## Study material
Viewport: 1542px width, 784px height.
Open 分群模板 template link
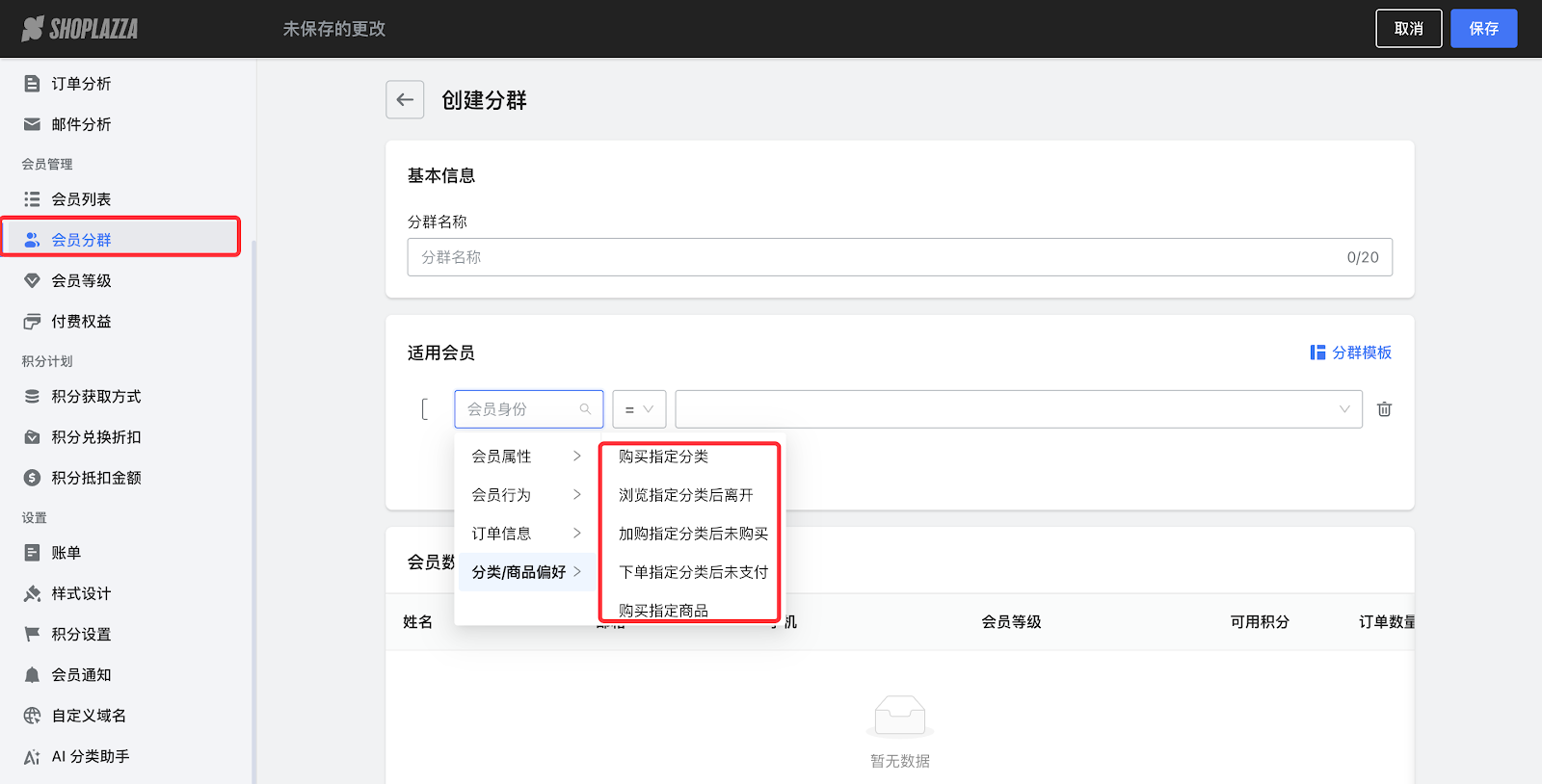[x=1351, y=353]
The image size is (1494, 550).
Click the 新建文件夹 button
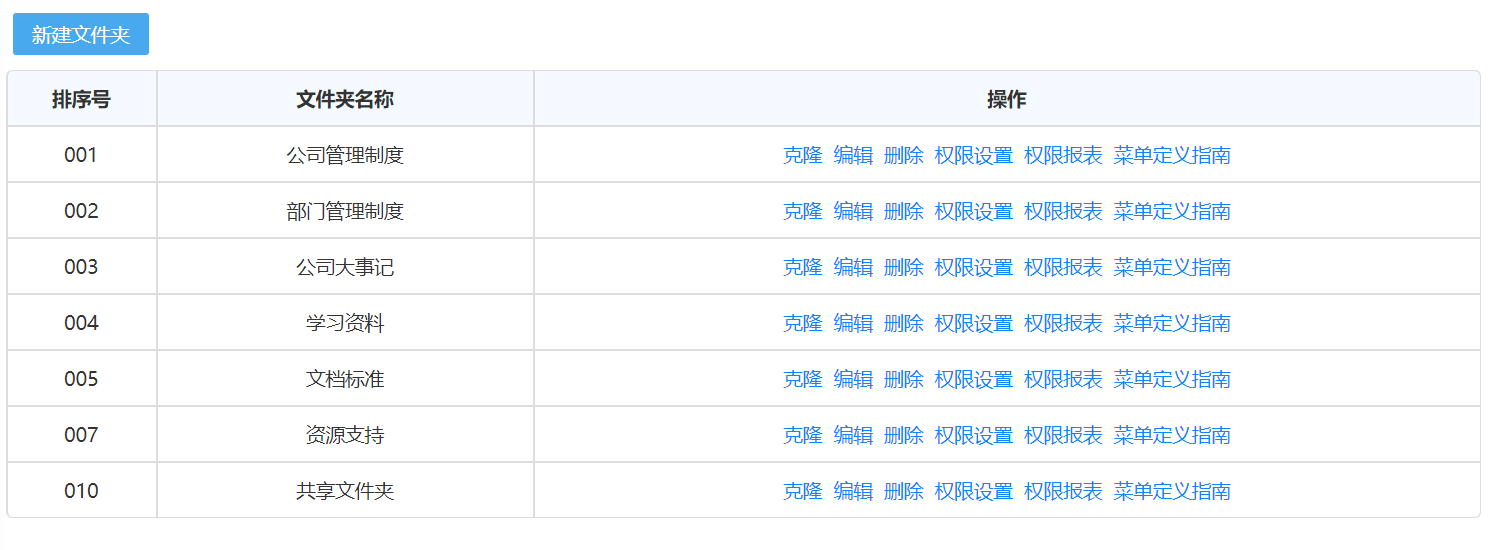[x=81, y=35]
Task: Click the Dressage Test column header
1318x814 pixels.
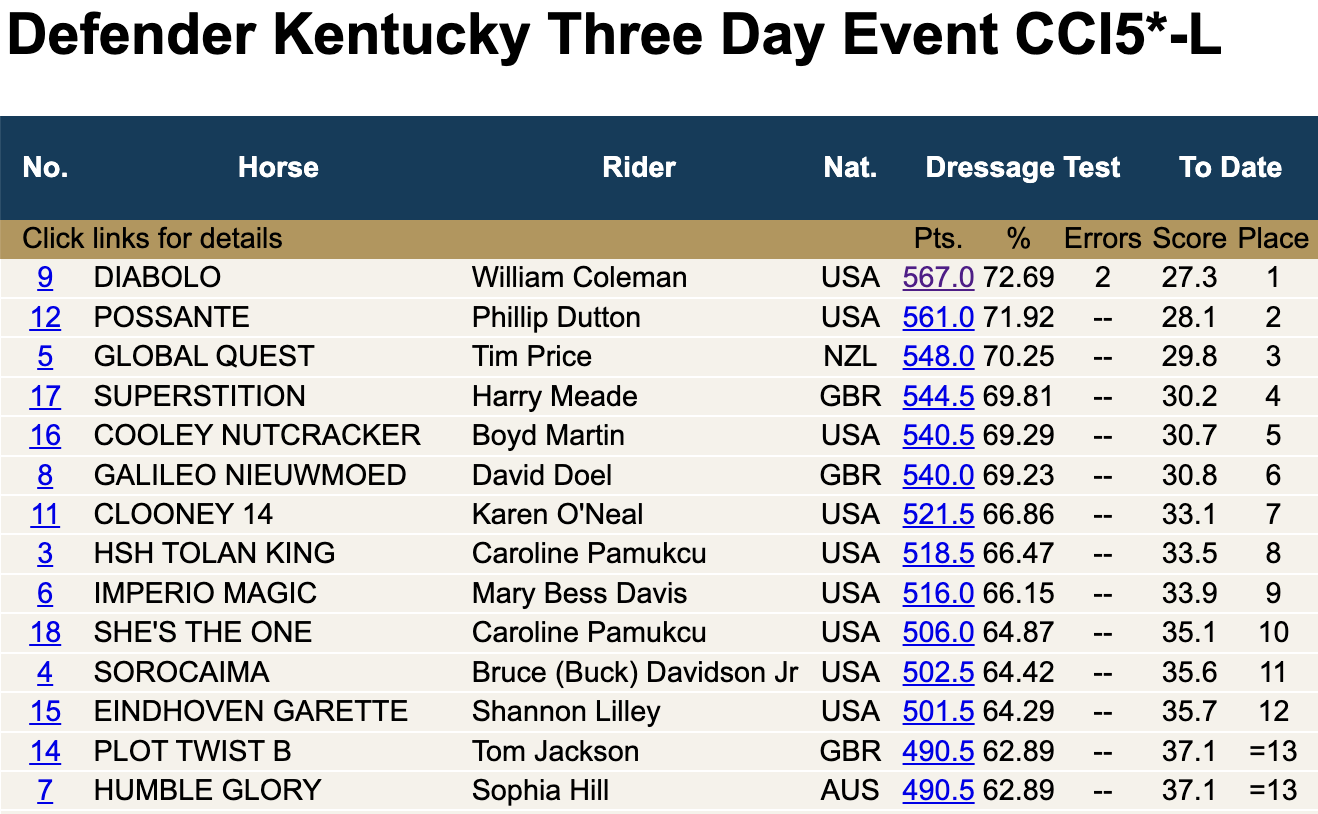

## Aim of the task
The reply should consist of the listing restated word for word, with its pictures removed.

## Your response
Viewport: 1542px width, 784px height.
Open 分群模板 template link
[x=1351, y=353]
The image size is (1494, 550).
Click the 新建文件夹 button
[x=81, y=35]
Task: Click the Dressage Test column header
1318x814 pixels.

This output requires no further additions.